◆ The problem
Ignoring pictures, transcribe exactly the lines between the one containing "You are a computer-use agent. Image" and the end of the material, both included.

◆ Given data
════════════════════

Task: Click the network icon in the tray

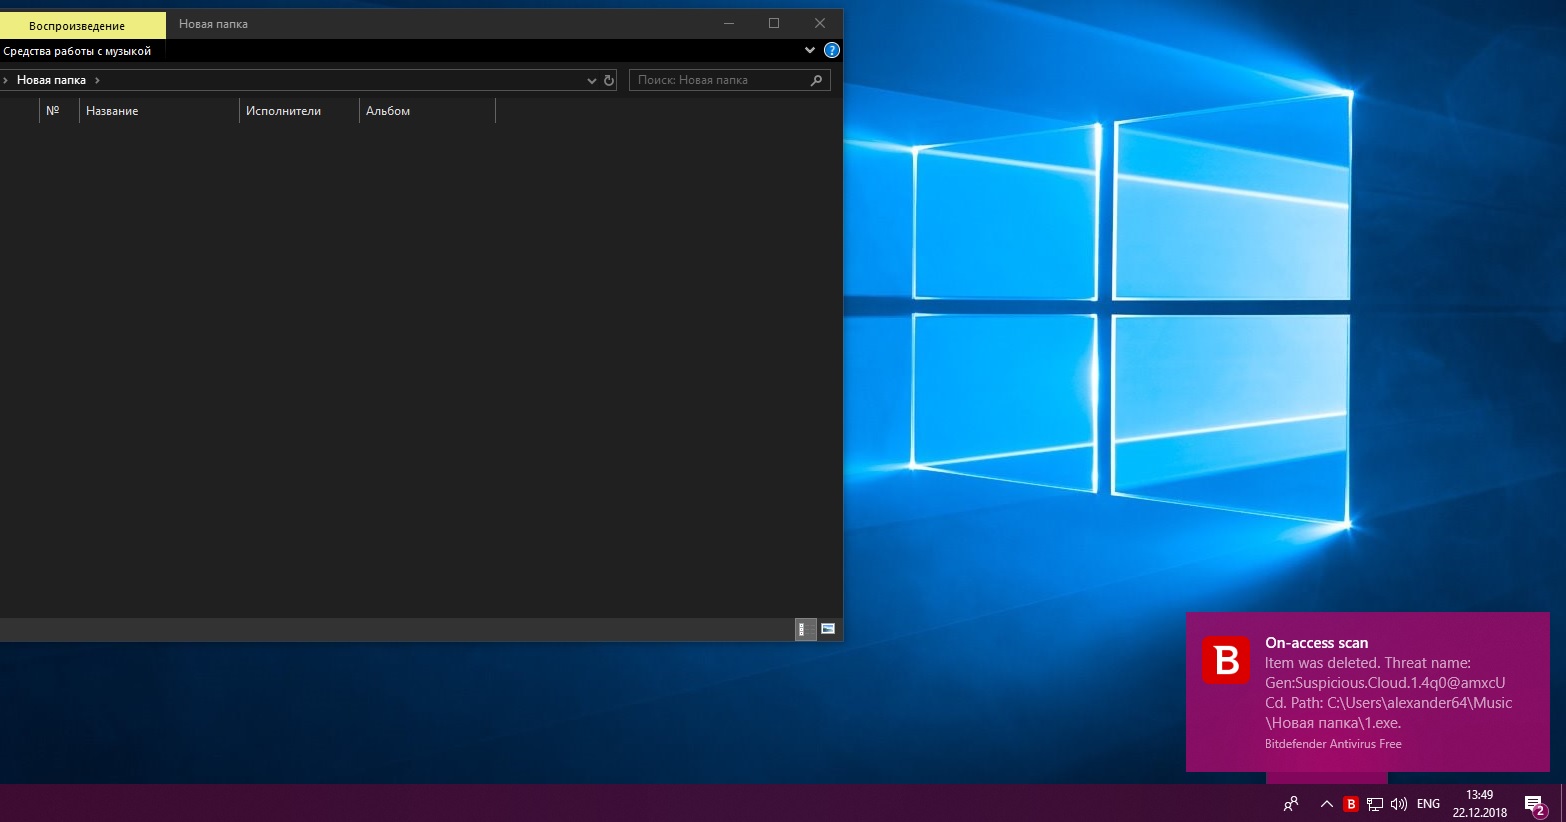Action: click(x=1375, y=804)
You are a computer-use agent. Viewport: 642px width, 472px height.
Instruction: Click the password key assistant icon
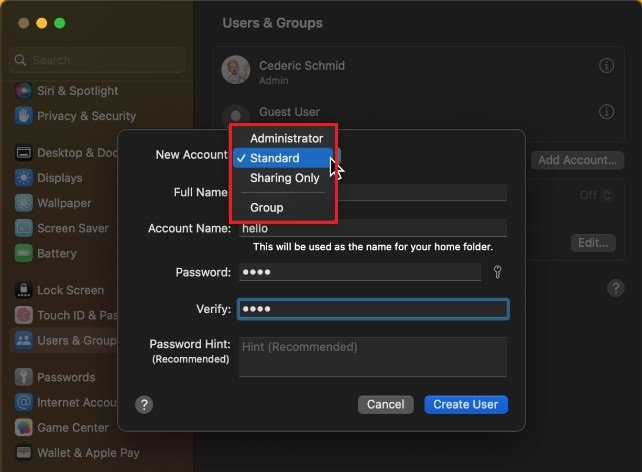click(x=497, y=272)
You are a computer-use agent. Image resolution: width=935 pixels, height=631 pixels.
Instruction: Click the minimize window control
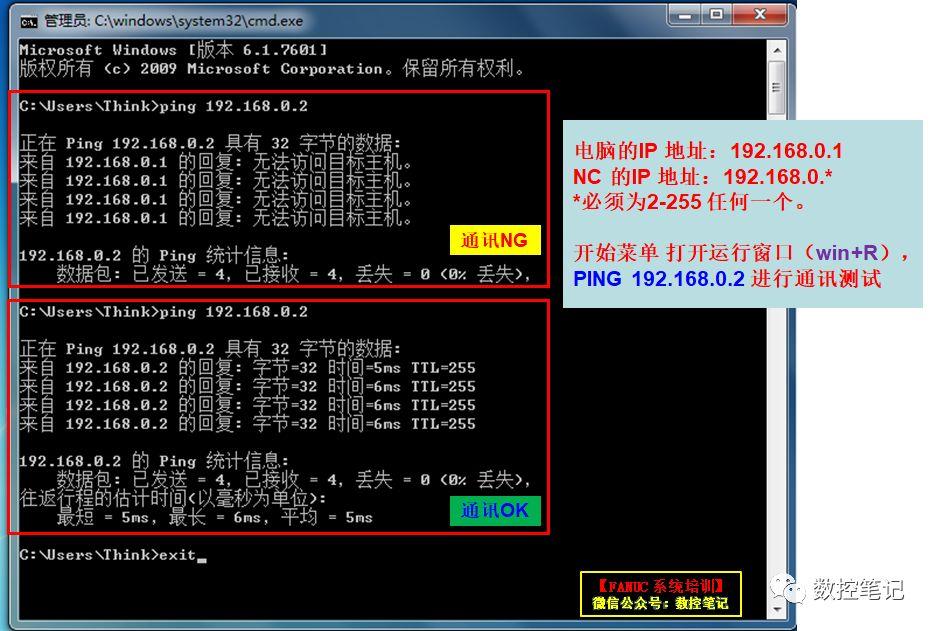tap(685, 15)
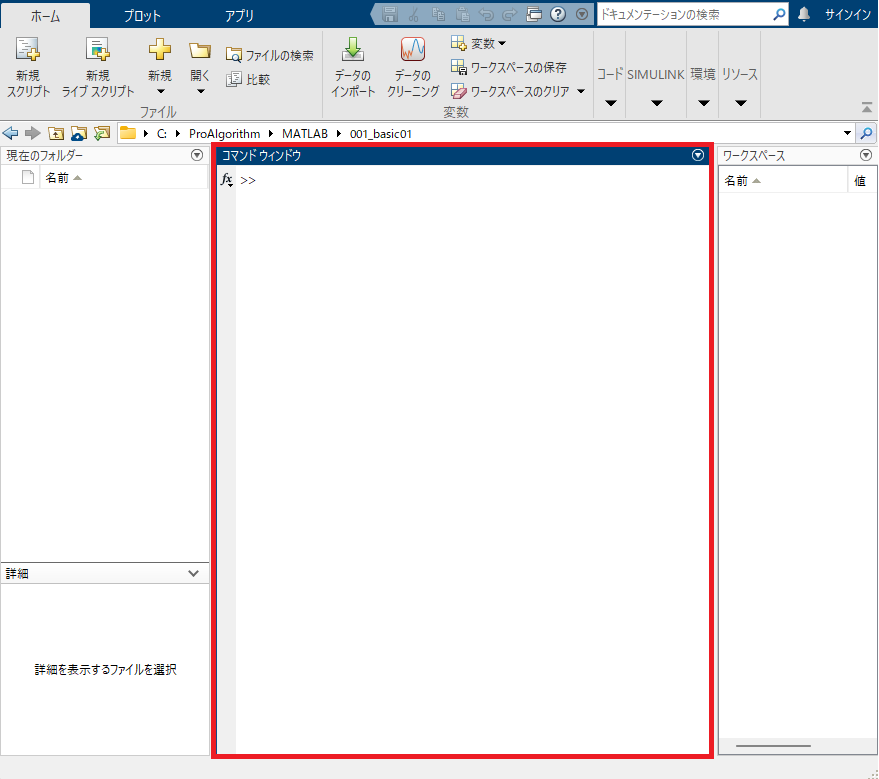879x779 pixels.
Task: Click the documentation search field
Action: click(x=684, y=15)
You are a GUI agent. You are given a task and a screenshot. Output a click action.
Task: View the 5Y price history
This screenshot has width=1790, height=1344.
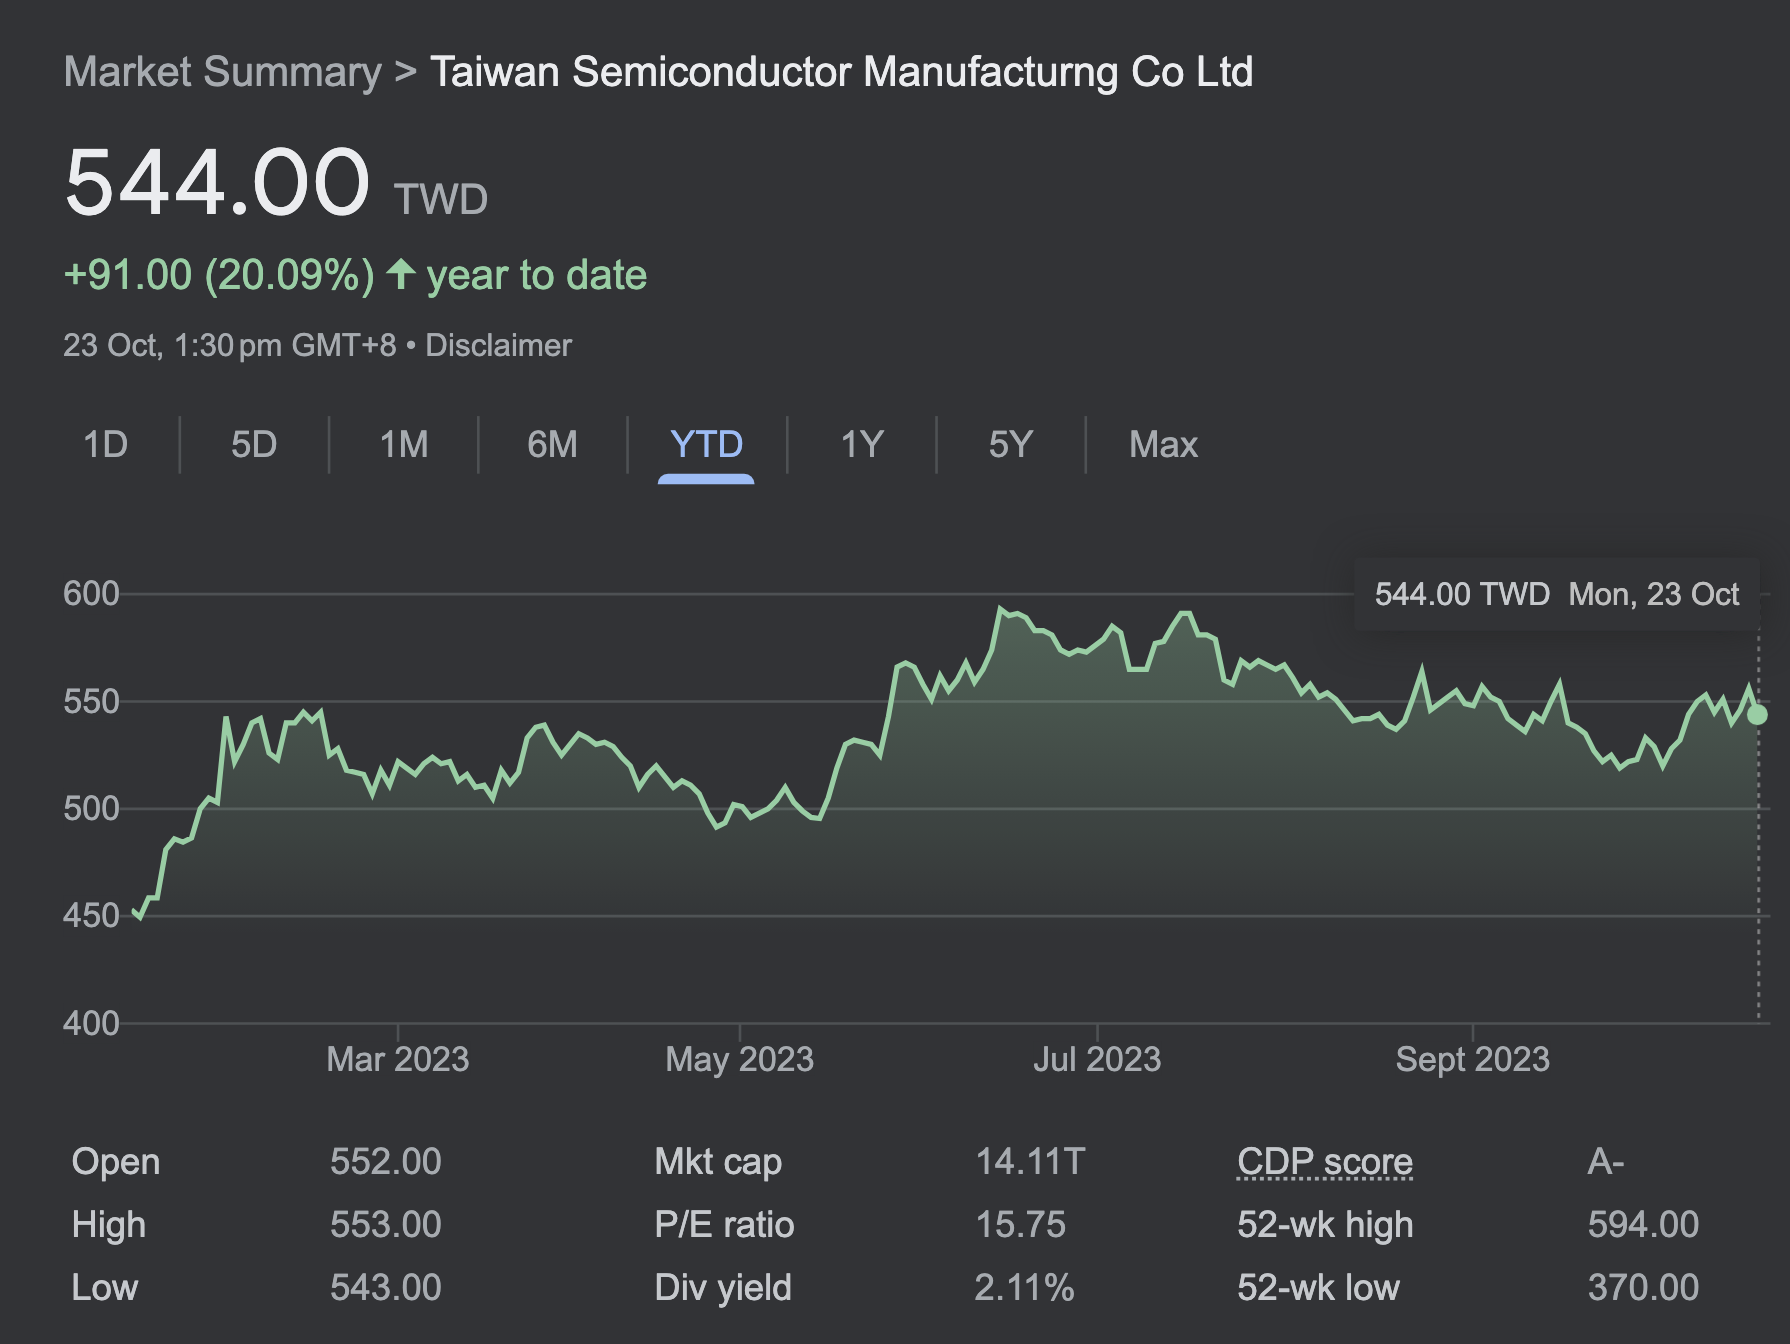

════════════════════

◆ Response to the task
You are a computer-use agent. Image resolution: width=935 pixels, height=631 pixels.
Instruction: Click the minimize window control
tap(685, 15)
879x779 pixels.
Task: Click the documentation search field
Action: click(x=684, y=15)
You are a GUI agent. You are given a task and a screenshot. Output a click action.
Task: View the 5Y price history
This screenshot has width=1790, height=1344.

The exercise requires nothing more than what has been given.